▶ TO DO
Which lines in the records below contain the word "mode"? Copy each one.

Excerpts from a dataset
****************
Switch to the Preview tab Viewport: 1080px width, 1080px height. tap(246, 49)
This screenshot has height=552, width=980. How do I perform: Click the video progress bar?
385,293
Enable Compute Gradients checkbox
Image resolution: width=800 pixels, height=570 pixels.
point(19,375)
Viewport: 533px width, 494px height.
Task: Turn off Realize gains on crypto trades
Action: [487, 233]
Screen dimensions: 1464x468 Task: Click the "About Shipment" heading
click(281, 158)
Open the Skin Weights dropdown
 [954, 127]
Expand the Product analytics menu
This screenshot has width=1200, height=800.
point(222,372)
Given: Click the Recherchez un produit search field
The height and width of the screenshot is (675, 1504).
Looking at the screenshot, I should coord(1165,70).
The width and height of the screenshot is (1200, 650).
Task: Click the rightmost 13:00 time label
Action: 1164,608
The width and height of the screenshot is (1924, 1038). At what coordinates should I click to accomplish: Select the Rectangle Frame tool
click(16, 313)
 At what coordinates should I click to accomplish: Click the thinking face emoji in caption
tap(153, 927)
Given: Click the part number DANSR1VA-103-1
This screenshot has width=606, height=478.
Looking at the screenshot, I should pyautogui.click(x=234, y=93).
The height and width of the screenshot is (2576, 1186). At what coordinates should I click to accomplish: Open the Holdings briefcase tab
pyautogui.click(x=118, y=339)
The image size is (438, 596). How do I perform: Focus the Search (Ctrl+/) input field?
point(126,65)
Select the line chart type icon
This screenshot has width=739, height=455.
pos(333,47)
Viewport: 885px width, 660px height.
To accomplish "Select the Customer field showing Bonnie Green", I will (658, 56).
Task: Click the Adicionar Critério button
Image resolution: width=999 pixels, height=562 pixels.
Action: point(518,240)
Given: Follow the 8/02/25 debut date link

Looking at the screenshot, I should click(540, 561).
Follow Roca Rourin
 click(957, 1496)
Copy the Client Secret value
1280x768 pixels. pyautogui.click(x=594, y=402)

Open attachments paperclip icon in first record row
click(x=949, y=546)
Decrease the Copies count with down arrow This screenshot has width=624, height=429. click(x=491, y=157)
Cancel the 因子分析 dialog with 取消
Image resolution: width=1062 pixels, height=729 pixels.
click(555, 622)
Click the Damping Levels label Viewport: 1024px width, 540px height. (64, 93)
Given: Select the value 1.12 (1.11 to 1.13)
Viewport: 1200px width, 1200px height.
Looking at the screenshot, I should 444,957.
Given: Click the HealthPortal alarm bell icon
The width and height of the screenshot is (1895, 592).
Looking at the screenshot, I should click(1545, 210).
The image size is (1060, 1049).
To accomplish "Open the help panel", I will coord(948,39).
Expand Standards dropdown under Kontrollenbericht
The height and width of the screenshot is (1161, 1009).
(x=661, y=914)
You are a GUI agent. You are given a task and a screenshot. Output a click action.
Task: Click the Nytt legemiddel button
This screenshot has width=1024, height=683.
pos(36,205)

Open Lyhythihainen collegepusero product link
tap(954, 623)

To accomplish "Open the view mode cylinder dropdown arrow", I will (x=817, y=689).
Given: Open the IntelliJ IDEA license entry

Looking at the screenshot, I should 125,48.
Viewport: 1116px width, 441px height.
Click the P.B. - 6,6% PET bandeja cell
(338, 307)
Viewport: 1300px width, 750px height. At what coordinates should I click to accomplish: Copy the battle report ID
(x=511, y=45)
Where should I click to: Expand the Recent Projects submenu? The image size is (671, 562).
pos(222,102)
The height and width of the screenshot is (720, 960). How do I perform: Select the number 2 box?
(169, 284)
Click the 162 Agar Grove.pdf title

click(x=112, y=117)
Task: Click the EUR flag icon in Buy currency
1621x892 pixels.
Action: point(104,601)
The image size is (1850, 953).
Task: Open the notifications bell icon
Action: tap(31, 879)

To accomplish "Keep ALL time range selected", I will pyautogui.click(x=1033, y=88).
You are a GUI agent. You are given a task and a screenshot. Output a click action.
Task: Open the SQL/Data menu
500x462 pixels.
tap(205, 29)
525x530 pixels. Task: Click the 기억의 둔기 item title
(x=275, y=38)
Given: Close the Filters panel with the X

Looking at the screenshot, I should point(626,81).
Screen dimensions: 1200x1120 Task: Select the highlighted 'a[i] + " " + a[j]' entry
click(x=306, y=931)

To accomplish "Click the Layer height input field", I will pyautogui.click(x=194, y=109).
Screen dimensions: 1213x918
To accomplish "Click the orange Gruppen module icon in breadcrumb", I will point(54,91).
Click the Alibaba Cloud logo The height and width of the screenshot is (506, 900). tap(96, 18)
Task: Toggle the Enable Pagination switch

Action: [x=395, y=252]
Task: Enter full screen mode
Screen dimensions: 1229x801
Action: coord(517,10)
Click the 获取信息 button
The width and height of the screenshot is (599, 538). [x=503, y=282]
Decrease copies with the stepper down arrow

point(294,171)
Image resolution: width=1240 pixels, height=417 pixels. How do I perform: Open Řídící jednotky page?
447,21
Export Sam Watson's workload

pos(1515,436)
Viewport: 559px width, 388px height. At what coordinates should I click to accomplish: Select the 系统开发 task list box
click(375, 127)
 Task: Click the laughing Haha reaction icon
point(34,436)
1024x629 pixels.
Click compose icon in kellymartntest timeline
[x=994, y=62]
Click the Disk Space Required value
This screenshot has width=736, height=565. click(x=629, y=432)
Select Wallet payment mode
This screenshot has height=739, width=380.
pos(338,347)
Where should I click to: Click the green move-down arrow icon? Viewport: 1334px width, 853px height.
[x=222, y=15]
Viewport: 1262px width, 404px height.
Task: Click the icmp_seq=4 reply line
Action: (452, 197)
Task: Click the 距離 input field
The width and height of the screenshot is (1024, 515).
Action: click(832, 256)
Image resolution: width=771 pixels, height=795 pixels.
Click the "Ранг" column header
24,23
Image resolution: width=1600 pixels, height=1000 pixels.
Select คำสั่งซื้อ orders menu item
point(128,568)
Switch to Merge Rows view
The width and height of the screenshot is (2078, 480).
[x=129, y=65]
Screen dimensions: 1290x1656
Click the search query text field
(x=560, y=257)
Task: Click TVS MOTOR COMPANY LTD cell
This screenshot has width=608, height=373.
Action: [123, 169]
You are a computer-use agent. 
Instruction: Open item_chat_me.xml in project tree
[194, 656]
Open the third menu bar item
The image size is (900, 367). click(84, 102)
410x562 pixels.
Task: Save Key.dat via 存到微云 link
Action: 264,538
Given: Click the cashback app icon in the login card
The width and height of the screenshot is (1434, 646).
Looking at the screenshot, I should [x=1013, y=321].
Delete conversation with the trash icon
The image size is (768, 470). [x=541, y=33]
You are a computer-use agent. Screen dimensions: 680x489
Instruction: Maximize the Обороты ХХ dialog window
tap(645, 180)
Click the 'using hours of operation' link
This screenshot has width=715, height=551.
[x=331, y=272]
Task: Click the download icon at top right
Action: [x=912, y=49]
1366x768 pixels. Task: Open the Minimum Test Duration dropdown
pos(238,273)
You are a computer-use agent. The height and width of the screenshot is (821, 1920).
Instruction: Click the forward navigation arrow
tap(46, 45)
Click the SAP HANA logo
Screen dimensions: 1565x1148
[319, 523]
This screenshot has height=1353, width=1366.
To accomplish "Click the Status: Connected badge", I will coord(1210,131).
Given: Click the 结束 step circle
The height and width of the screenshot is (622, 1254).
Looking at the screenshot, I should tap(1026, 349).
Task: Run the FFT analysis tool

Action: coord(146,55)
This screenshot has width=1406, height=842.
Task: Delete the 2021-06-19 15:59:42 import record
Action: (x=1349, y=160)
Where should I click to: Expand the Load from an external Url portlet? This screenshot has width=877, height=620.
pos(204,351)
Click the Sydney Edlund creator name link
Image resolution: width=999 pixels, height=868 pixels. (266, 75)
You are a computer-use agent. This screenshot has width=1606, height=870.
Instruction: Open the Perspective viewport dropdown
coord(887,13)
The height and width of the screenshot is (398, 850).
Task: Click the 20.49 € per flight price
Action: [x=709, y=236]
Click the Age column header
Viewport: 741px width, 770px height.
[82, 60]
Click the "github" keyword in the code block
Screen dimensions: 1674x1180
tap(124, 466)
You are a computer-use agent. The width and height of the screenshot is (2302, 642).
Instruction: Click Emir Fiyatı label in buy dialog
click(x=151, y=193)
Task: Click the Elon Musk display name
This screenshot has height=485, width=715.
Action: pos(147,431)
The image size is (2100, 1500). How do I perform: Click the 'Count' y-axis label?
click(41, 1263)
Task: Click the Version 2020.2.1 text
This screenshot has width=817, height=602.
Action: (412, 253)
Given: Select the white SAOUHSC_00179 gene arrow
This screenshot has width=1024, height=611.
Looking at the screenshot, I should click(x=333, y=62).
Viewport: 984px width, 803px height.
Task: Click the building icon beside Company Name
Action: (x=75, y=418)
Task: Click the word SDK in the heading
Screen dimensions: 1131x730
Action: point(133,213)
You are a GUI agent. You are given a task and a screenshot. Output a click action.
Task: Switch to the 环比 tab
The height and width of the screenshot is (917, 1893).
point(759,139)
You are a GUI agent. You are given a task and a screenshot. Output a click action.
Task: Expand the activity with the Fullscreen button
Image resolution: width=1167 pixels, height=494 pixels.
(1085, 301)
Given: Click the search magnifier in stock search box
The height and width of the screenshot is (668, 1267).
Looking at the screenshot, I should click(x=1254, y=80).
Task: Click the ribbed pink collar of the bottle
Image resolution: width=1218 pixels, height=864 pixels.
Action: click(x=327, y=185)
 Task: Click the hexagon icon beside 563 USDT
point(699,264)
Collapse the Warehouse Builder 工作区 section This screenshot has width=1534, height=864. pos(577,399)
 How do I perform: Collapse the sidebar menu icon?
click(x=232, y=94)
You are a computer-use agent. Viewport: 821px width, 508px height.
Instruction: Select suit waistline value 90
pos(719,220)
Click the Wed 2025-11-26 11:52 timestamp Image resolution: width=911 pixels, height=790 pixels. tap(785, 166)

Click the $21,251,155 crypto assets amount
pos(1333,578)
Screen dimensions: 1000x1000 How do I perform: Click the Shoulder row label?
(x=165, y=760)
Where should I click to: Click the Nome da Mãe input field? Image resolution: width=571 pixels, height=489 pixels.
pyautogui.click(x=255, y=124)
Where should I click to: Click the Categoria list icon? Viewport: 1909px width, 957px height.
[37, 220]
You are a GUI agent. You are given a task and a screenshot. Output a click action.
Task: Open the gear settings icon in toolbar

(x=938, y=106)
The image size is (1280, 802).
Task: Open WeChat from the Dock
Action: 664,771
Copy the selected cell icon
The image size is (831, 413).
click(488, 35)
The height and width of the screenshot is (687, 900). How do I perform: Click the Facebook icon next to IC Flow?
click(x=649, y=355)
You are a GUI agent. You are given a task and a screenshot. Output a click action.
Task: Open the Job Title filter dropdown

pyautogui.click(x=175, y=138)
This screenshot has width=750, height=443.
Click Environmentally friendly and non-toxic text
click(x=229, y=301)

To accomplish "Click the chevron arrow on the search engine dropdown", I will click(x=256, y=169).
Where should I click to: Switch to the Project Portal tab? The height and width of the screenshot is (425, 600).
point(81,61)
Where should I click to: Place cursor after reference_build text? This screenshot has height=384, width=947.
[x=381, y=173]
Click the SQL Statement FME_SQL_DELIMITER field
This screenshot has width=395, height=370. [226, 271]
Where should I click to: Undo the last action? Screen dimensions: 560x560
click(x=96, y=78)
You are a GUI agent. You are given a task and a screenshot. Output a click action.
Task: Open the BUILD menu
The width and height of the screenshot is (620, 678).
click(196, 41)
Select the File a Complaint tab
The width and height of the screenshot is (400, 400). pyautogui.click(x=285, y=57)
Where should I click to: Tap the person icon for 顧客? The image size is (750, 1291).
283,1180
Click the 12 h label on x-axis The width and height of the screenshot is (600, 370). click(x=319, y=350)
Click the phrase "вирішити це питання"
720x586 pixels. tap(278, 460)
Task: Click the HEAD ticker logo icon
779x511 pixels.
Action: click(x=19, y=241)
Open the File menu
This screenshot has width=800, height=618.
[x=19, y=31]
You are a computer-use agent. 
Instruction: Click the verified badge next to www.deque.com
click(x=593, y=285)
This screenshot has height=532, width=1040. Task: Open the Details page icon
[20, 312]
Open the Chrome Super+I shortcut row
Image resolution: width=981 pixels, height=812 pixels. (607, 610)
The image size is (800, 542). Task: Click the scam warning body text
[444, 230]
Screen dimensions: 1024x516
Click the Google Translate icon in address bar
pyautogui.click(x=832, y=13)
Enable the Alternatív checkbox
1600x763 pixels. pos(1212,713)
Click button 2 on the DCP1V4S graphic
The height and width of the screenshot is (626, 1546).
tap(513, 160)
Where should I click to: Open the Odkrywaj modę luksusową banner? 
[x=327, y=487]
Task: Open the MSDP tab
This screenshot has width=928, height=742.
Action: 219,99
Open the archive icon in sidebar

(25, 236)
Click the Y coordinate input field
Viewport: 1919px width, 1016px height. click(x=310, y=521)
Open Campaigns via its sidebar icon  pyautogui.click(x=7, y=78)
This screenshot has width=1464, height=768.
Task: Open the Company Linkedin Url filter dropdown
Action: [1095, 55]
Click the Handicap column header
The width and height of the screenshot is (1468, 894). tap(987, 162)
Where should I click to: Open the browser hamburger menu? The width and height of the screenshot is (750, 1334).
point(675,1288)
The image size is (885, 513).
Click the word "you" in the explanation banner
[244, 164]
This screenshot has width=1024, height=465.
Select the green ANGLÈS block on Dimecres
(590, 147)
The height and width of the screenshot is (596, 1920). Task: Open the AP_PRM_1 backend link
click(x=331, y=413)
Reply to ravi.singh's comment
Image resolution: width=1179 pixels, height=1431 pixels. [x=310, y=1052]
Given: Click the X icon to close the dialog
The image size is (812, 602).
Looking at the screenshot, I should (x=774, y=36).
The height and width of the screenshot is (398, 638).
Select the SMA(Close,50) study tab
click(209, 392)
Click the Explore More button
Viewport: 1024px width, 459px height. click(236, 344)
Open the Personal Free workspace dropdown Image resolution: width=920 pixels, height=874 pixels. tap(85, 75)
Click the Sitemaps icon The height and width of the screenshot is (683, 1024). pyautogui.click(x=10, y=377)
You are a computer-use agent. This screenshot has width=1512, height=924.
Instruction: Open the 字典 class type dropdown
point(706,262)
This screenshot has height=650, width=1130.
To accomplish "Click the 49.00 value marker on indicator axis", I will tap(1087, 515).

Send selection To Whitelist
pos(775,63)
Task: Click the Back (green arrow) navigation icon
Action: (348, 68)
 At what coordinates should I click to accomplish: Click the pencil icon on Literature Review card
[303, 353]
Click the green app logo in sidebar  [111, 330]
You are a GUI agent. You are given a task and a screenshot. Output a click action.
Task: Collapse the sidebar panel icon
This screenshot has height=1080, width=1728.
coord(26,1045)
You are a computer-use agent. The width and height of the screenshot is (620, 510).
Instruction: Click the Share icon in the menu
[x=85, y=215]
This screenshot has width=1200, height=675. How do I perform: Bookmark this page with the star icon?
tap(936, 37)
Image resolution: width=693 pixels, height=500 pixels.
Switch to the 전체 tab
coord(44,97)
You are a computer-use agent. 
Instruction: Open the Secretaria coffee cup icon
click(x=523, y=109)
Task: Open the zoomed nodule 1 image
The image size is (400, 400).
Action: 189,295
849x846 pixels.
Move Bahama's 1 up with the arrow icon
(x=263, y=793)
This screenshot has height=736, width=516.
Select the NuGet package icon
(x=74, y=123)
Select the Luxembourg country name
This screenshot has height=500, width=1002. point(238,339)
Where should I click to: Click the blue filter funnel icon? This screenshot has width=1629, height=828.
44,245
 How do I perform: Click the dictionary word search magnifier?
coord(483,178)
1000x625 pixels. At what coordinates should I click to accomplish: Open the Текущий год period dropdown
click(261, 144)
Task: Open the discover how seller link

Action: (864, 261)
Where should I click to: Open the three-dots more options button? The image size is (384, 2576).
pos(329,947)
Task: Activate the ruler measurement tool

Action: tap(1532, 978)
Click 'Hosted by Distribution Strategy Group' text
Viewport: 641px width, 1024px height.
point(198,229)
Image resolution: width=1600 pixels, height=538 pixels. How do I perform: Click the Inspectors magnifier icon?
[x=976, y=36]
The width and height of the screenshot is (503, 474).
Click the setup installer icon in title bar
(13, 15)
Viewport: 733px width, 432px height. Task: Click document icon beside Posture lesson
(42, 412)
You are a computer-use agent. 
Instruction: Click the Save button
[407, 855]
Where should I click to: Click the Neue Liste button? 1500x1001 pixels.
****************
▶ ANSWER TO THIS PROBLEM
To accomplish "Open the view mode cylinder dropdown arrow", I will (x=817, y=689).
Task: Enter full screen mode
Select Wallet payment mode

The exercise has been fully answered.